Fiete Grählert / Schornsteinfegermeister

graehlert
Robert Iwanetz
 

Warten auf den richtigen Kehrbezirk

 

Nach Eilenburg, rund 25 Kilometer nordöstlich von Leipzig, verschlug es Fiete Grählert eher zufällig. Ursprünglich stammt er aus Barth, direkt an der Ostseeküste. Nach seinem Abitur wollte er Tischler werden. Doch ein passender Ausbildungsbetrieb, der mehr bot, als im Akkord zu fräsen oder Kunststofffenster zu montieren, fand sich nicht.
 

Täglich in unterschiedliche Lebenswelten eintauchen

So landete er bei Ronny Seidewitz, Schornsteinfegermeister und Bekannter seiner Eltern, wo er seitdem sein gesamtes Berufs-
leben als Schornsteinfeger verbracht hat.

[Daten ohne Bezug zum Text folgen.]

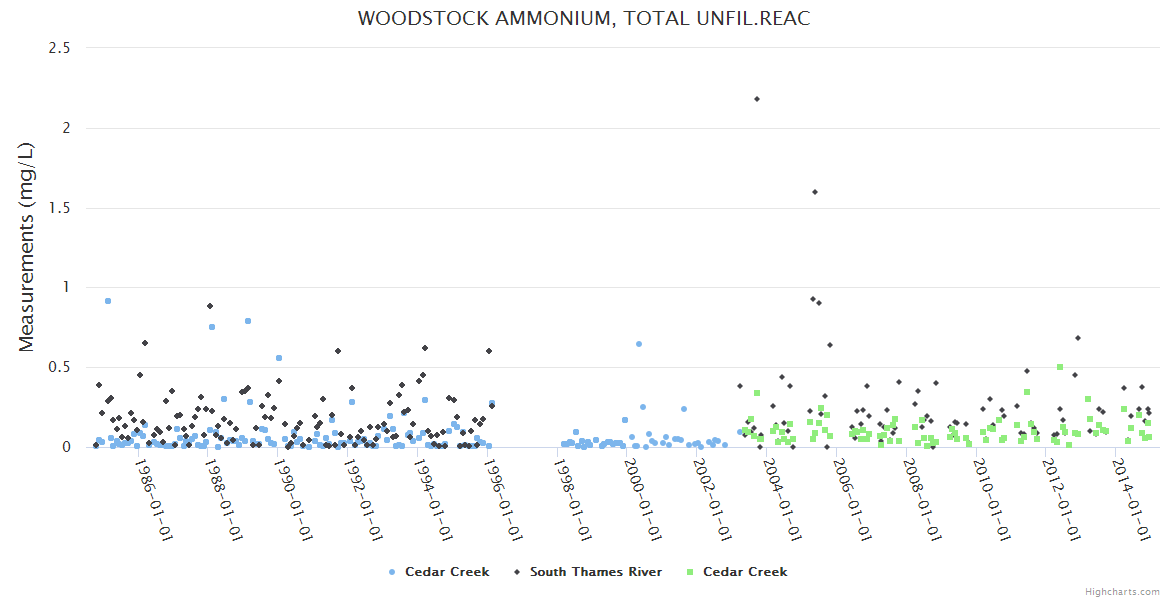Click the black diamond legend marker for South Thames River

[517, 572]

Als frischgebackener Jungmeister besucht er am Tag bis zu 20 Kunden. Er reinigt für sie die Schornsteine, überprüft Heizungsanlagen und führt Abgas- und Immissionsschutzmessungen durch. Die Daten trägt er direkt in eine spezielle Software auf seinem Tablet ein. "Man taucht jeden Tag in völlig unterschiedliche Lebenswelten ein, dadurch ist es ein sehr abwechslungsreicher Job", erzählt Fiete Grählert.

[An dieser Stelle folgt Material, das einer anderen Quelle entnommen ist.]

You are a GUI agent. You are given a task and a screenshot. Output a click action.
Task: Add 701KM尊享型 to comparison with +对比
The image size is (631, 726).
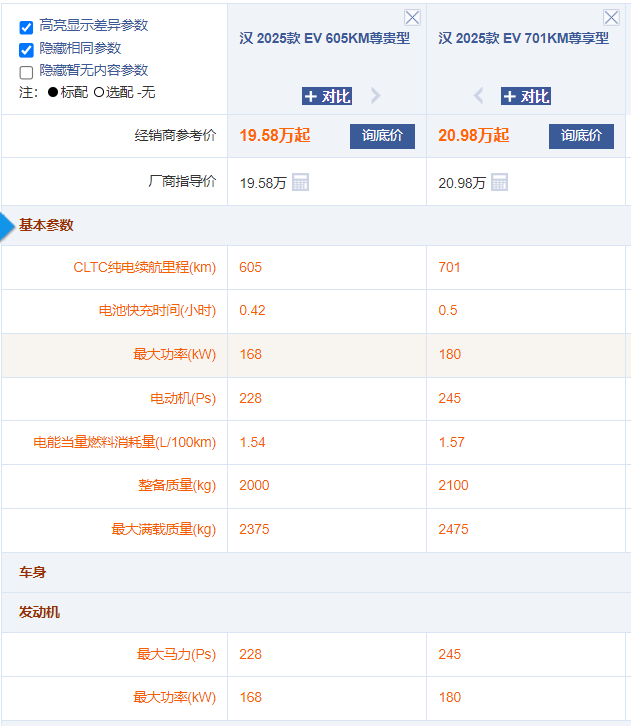click(526, 96)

Auch die große Tradition in seinem Handwerk gefällt ihm gut. So ist der 26-Jährige – zumindest in der kälteren Jahreshälfte – in Zunftkleidung unterwegs. Da Schornsteinfeger seit Jahrhunderten als Glücksbringer gelten, komme es deshalb schon mal vor, dass ihn wildfremde Menschen anfassen wollen.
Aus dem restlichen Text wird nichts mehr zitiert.